• **STATED PROBLEM**:
Rewrite the part of the listing that starts with the line containing "Viewport: 1148px width, 1046px height." and runs through the end of the listing, replacing "outbound date" with "departure date" and keeping everything else the same. Leave the pictures out of your answer.

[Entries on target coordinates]
════════

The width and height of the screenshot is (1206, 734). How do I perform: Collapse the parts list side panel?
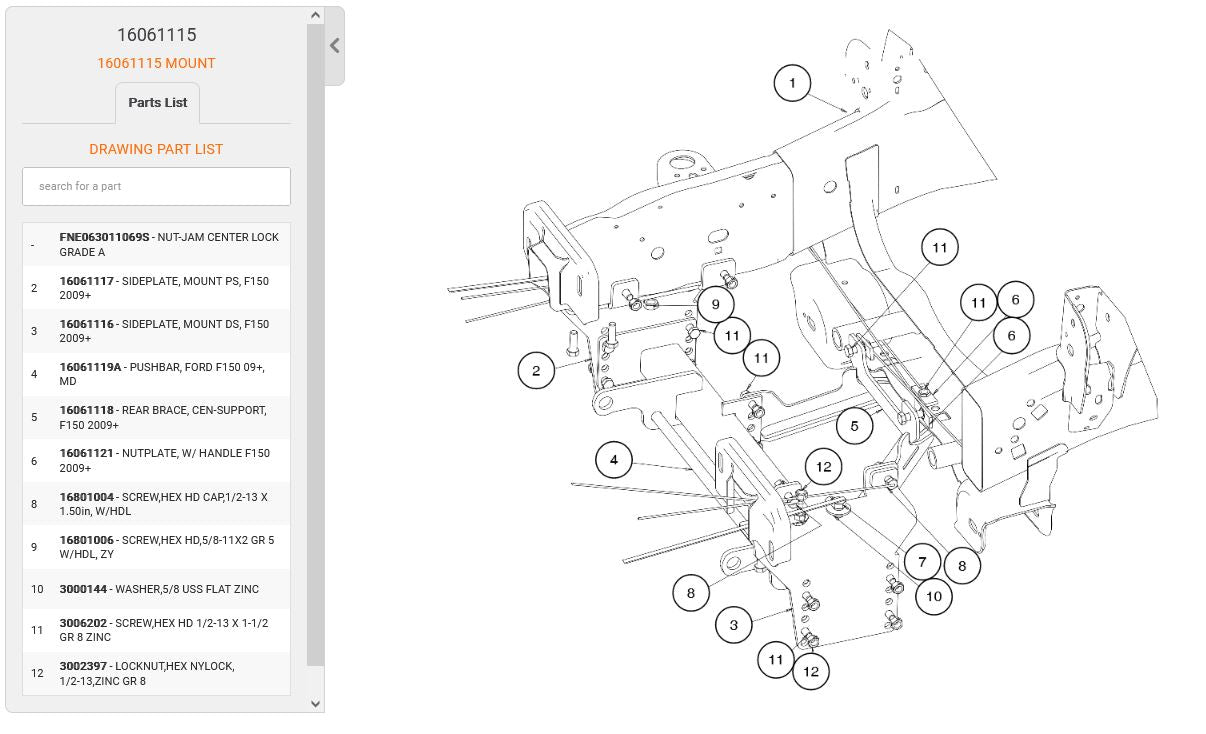coord(334,46)
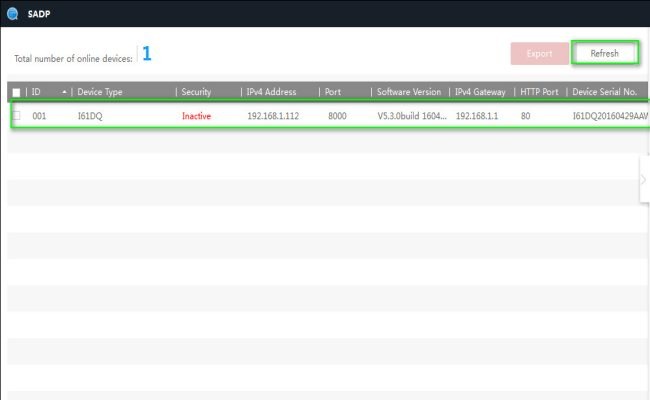Click the SADP logo icon in title bar
The image size is (650, 400).
(10, 13)
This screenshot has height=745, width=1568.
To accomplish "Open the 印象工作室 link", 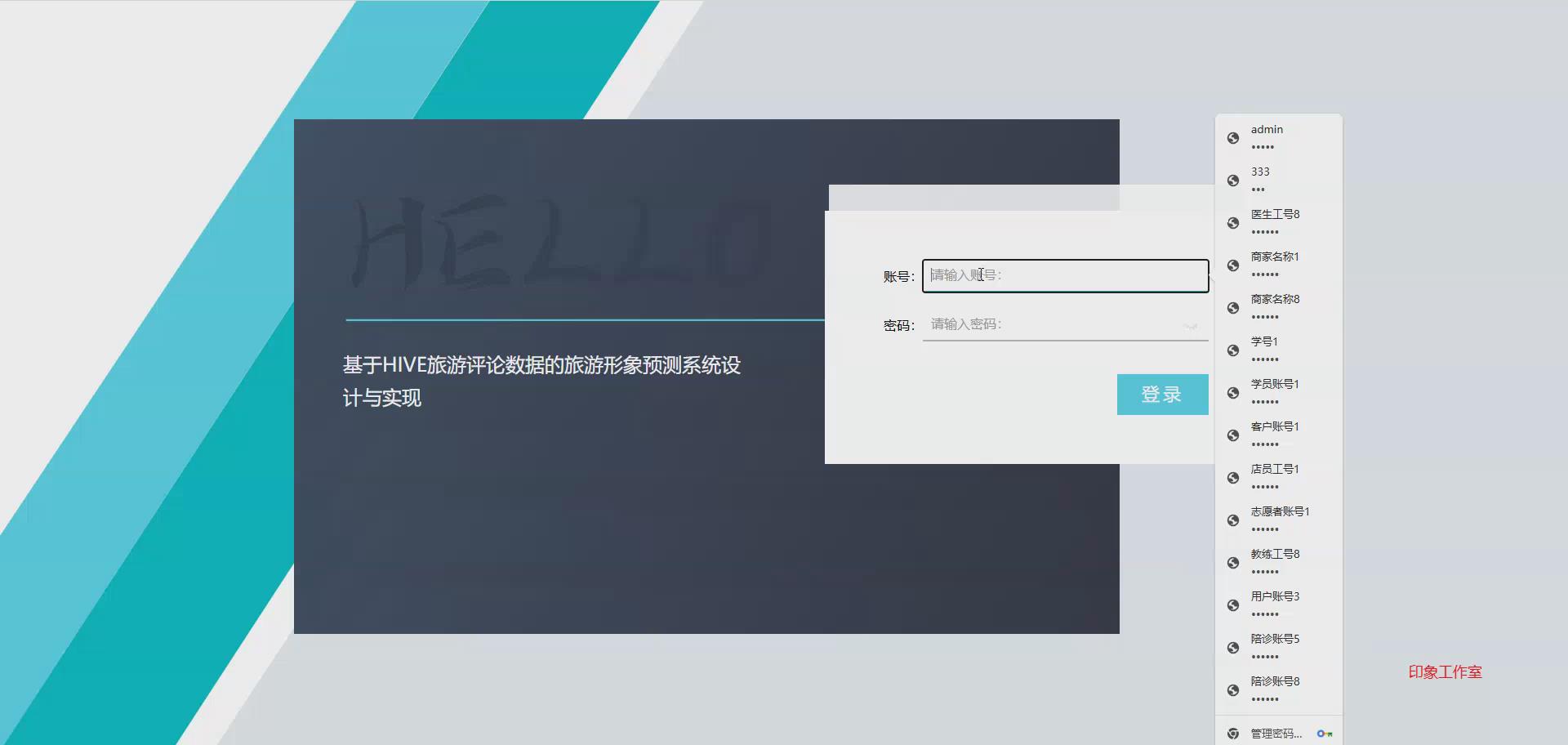I will pos(1445,672).
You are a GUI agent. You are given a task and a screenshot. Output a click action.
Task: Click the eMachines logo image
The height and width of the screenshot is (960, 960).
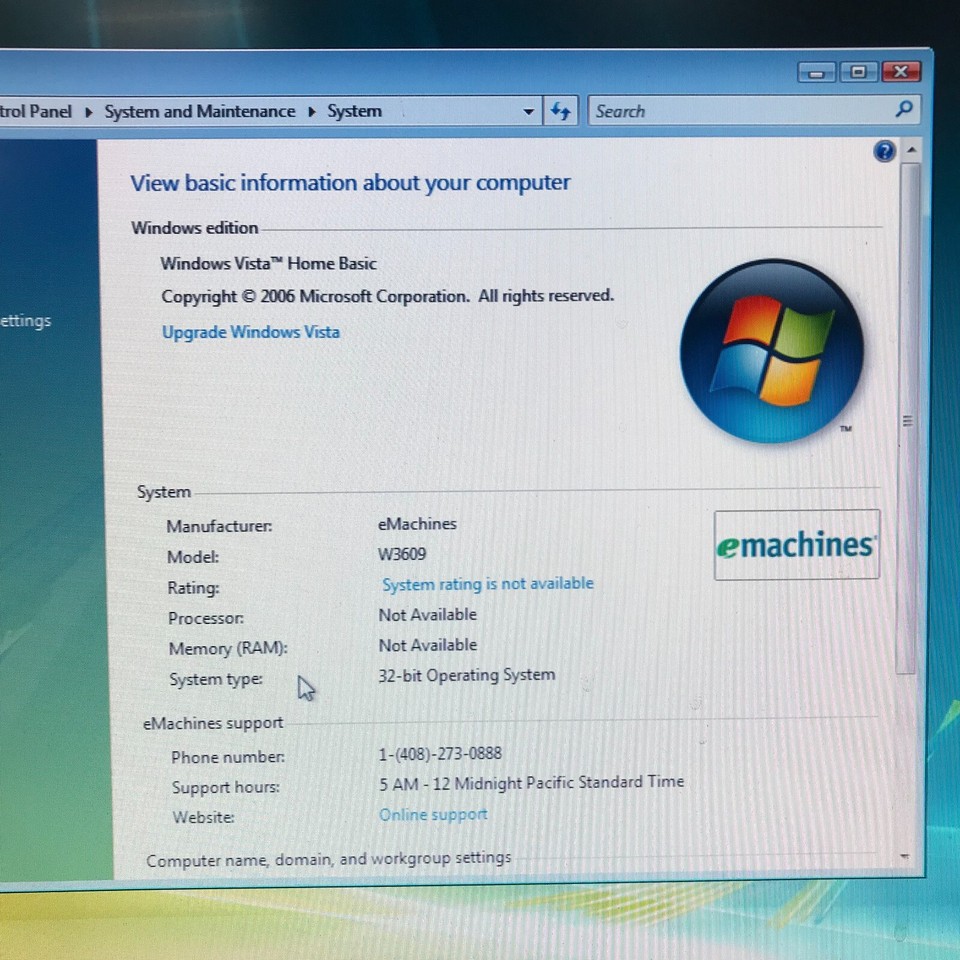click(x=796, y=545)
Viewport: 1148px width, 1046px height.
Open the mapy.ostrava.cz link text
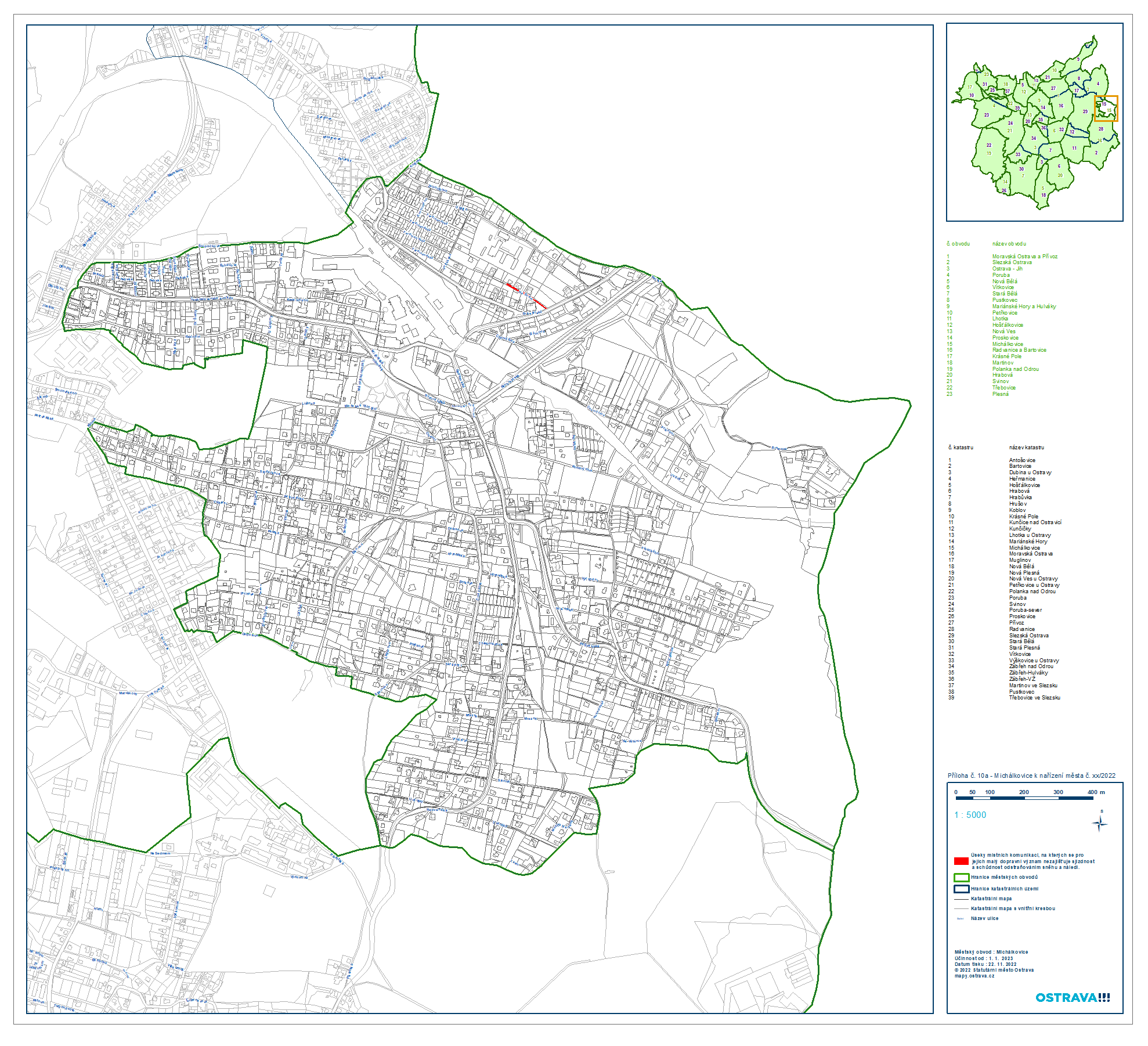pyautogui.click(x=974, y=976)
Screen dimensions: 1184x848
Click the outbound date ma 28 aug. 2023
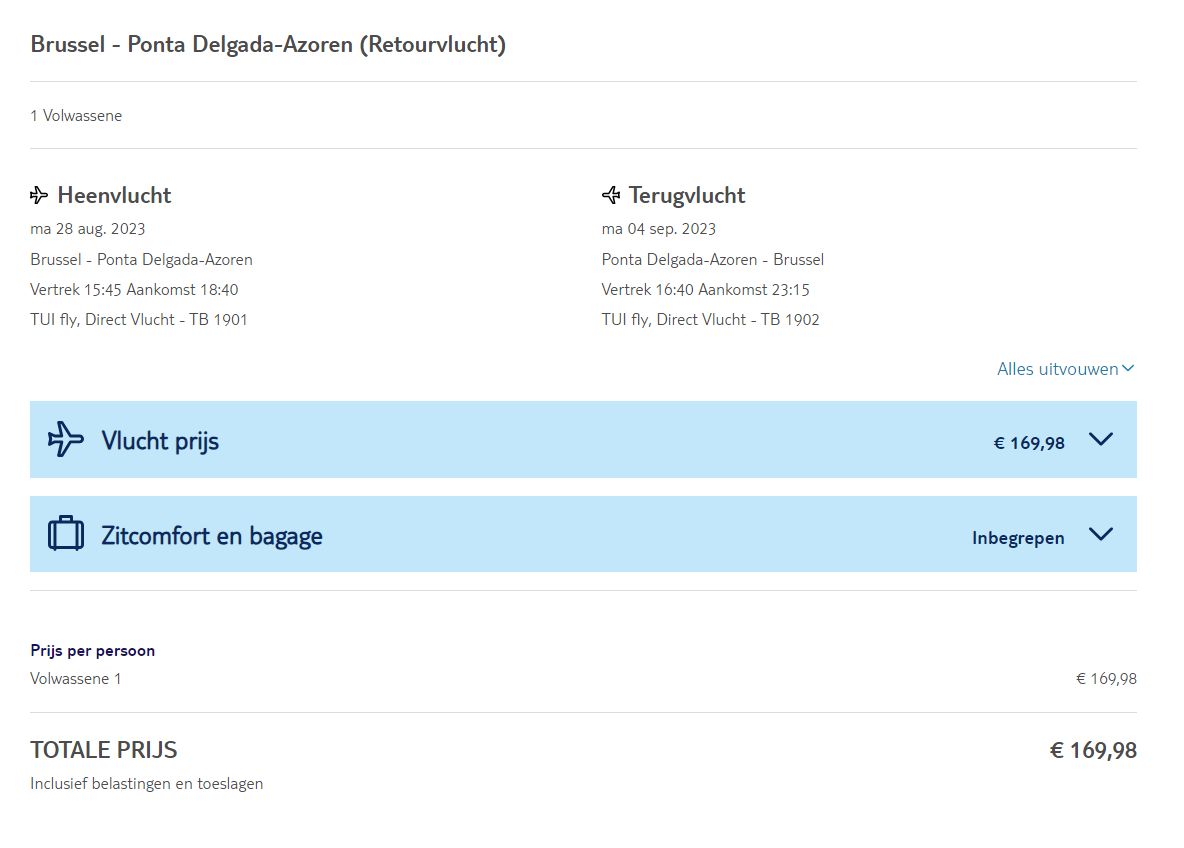88,229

════════

• **PROBLEM SOLUTION**:
Viewport: 1148px width, 1046px height.
Open the mapy.ostrava.cz link text
pyautogui.click(x=974, y=976)
Screen dimensions: 1184x848
Click the departure date ma 28 aug. 2023
88,229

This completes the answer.